As Saanich North and the Islands MLA Adam Olsen observed when thinking back on 2020: “It’s been a notable year in so many ways.”
It was certainly notable for the B.C. Greens, who ended the year in a much different position from where they started it. Olsen and Cowichan Valley’s Sonia Furstenau easily held onto their seats in the snap election held on Oct. 24, but the party failed to recoup the loss of a third seat after former colleague Andrew Weaver became an independent in the previous session. The election also saw the BC NDP surge to a majority and therefore end the confidence and supply agreement that gave the Greens more access to power.
Olsen said one thing people may not realize is the Greens did more than just vote with the NDP when it came to passing key bills in the previous minority government; the Green caucus opinion was sought and incorporated as those bills were being developed and refined so they would be acceptable by the time they hit the floor.
“So the biggest difference is the Greens won’t have voices influencing legislation in the early stages,” Olsen said.
“We’re definitely more of a traditional opposition party now, that’s for sure. [But] we do have a bit of experience as an opposition party even though we had this unique dual role of being responsible for keeping government running. There’s definitely tools and tactics and strategies that we’ve used since 2017 to raise issues.”
One example of success, Olsen said, was in the matter of old-growth logging. He said the NDP government went from being uninterested in discussing the issue to agreeing to a review and then committing to implementing all of that review’s recommendations as one of their 2020 election campaign promises, all through the Greens’ work in opposition.
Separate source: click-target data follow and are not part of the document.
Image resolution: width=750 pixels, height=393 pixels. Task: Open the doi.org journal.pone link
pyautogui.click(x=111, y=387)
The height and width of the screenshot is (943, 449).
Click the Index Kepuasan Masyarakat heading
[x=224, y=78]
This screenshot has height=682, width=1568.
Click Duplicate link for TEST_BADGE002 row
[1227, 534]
“We’re also still partners in the government and I think it’s important to remember that,” Olsen said, pointing out all 87 members of the B.C. Legislature were elected to represent their communities and want to do their best to fulfill that trust.
“We should never forget this is a collection of human beings, and we may have different beliefs and approaches to things, but we all got involved for the betterment of our communities,” he said.
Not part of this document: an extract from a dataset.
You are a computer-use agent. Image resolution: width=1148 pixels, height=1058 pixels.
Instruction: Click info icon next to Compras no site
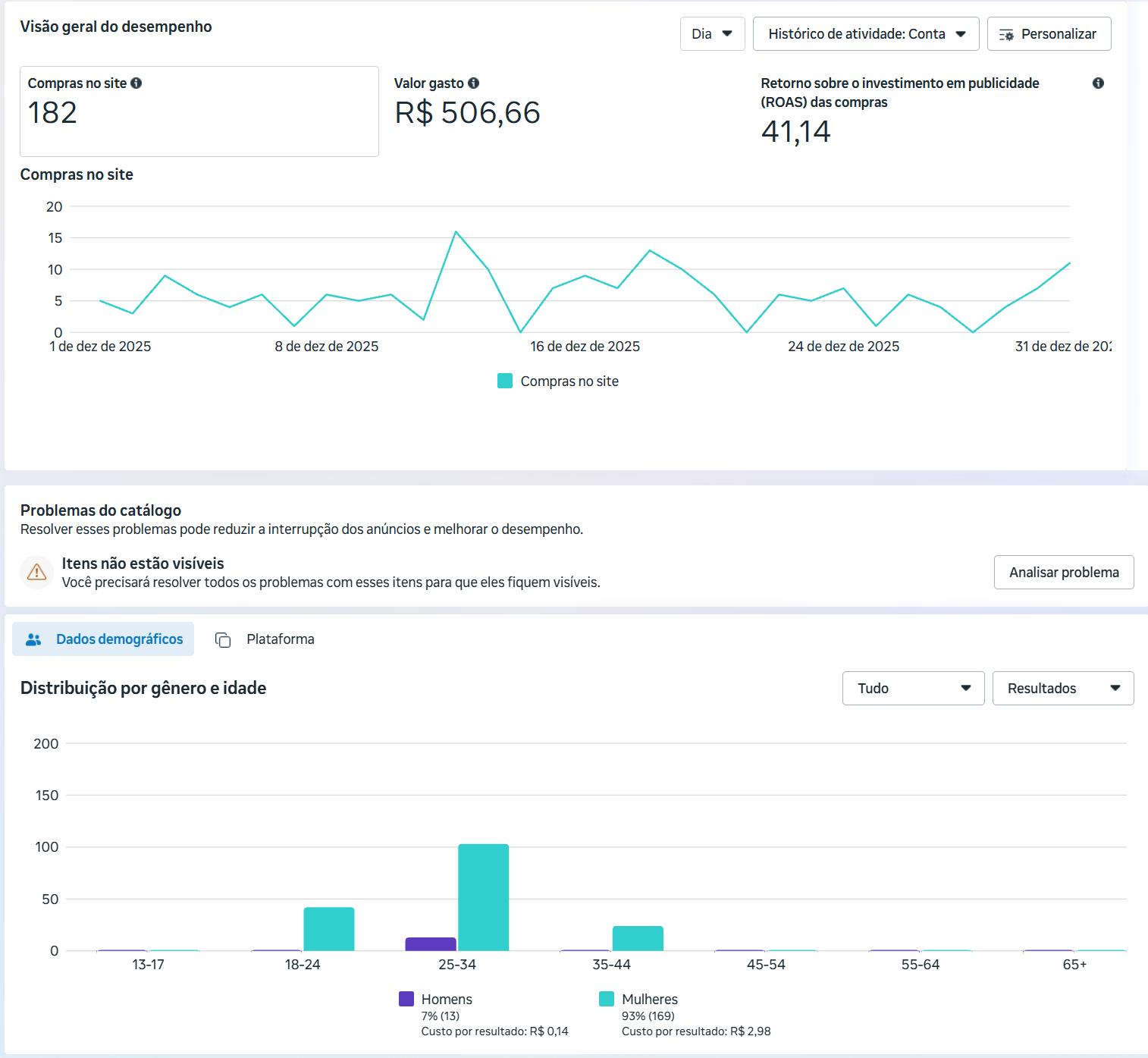(x=136, y=83)
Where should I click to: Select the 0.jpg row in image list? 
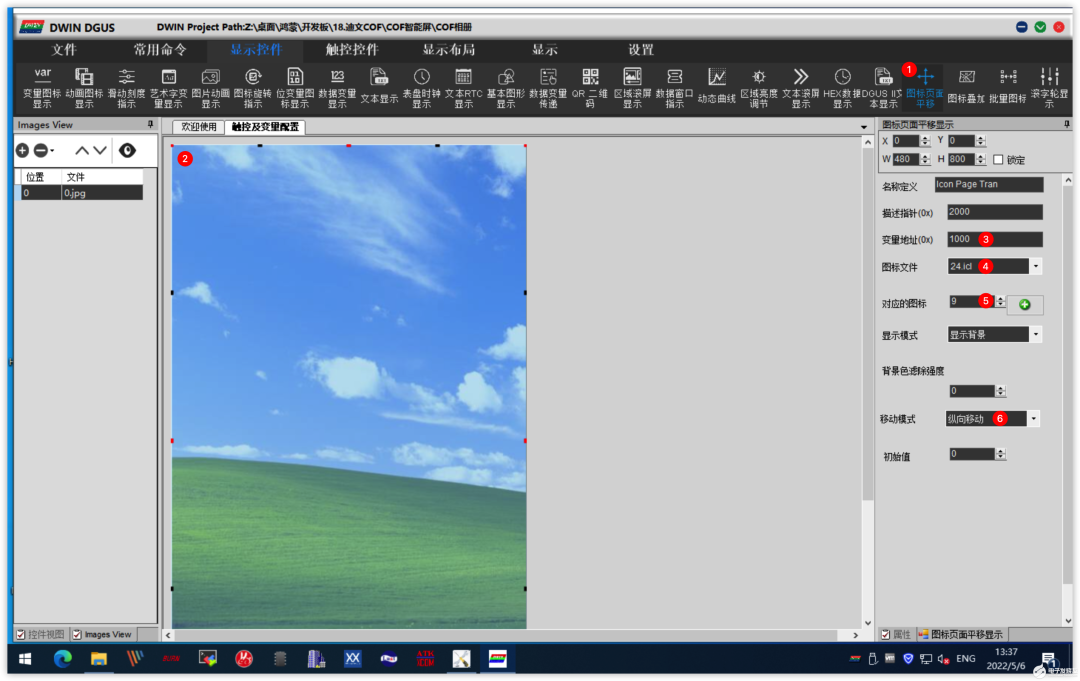coord(80,193)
COVID-19 has dominated most news cycles and it’s been a major matter for the B.C. government since March. The pandemic has both changed much of the business being done by the province and how it’s been accomplished.
“It’s surreal,” Olsen said. “I’ve been doing this work [of political representation] for the past 12 years. One of the main attractants is being able to sit down with somebody in a coffee shop and talk about the issues.”
Olsen estimates he’s had thousands of such meetings until this year.
“That’s what’s inspiring for me, and COVID just shut that down. It put me on my patio like everyone else. It was very isolating. Certainly not being able to get out and around the constituency like I like to has been challenging,” Olsen said.
He also feels Zoom meetings leave a lot to be desired when it comes to governance. The hybrid model at the B.C. Legislature means only 10 MLAs are in attendance at a time and the rest come in digitally. This leaves no opportunity to have the casual in-person conversations that are so useful for understanding the larger picture.
“I think our democracy has taken a big hit,” Olsen said. “Politics is people.”